BEGIN TASK INPUT
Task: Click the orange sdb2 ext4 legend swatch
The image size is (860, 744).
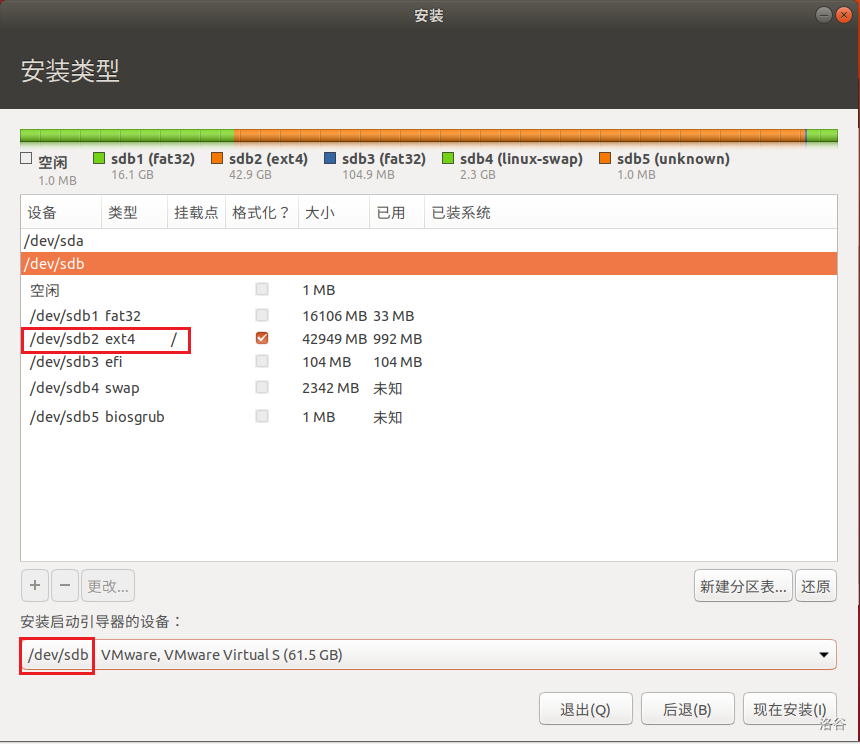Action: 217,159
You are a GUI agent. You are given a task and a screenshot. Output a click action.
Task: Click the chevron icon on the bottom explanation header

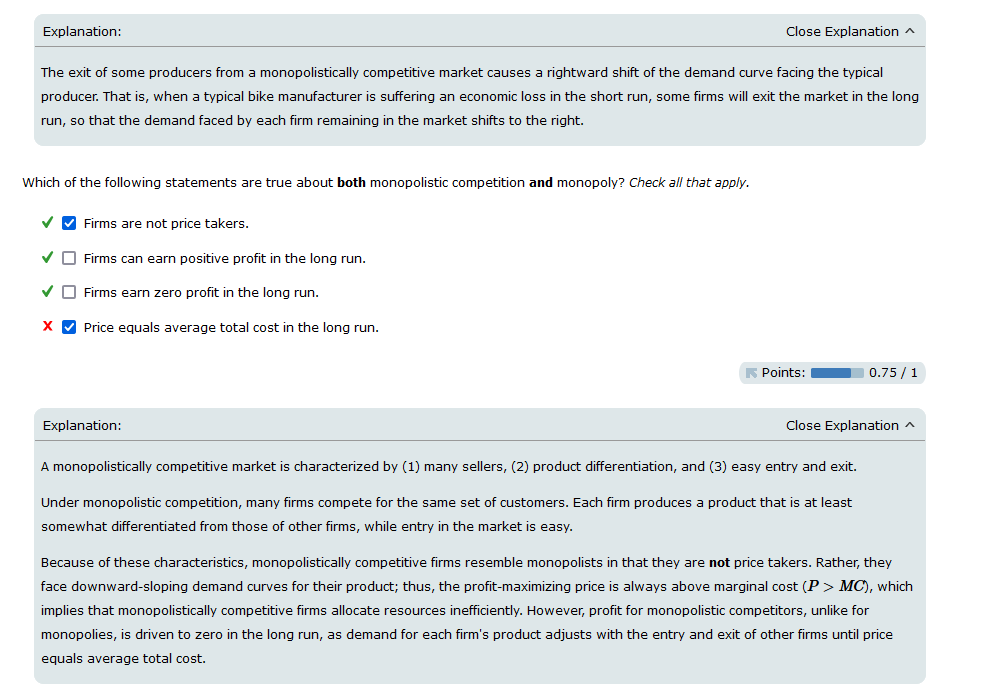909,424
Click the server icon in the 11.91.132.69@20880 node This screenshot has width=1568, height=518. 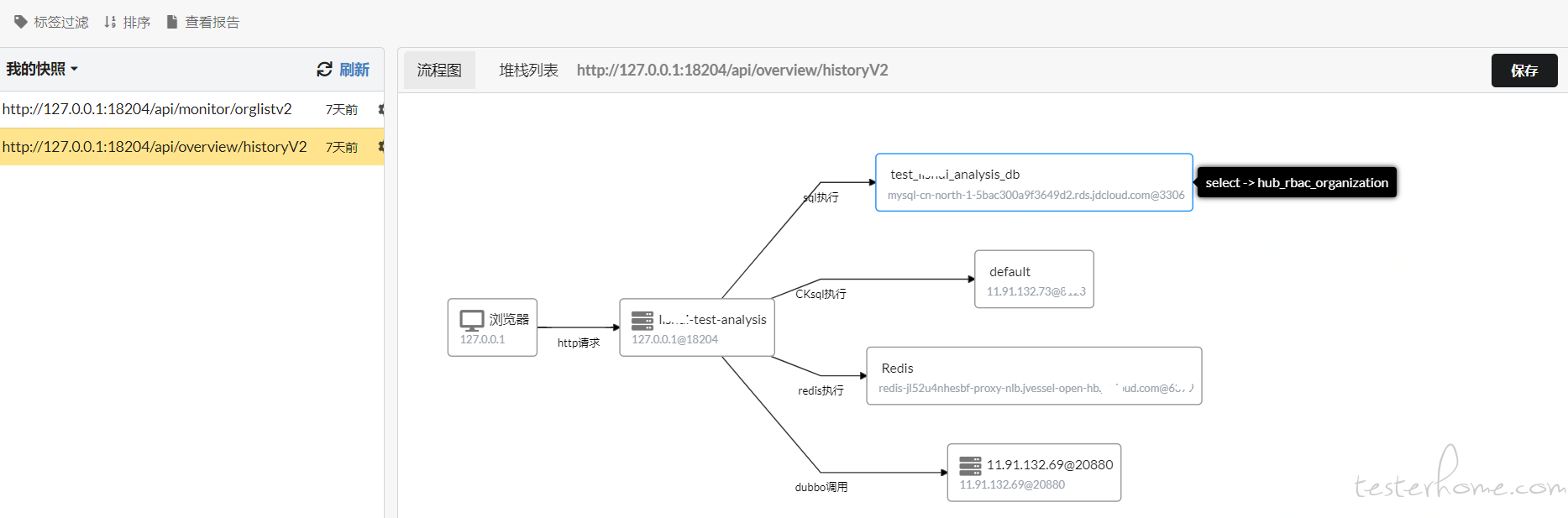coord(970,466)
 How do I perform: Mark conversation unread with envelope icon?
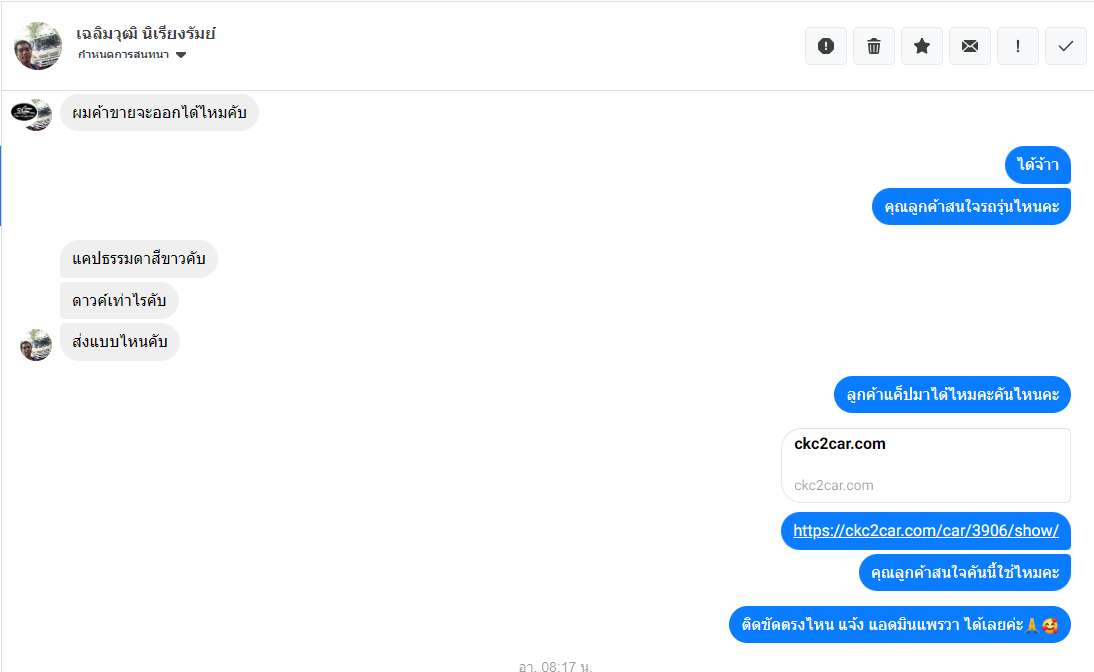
END TASK INPUT
BEGIN TASK INPUT
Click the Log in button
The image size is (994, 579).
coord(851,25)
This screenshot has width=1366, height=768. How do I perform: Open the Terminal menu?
END TASK INPUT
● **PROBLEM DETAILS**: With the line holding "The image size is (994, 579)." as the first and the line holding "This screenshot has width=1366, height=768." as the last, set down that range of the entries above exactly, and nothing else.

● **RESPONSE AREA**:
The image size is (994, 579).
coord(851,25)
This screenshot has width=1366, height=768. How do I perform: Open the Terminal menu?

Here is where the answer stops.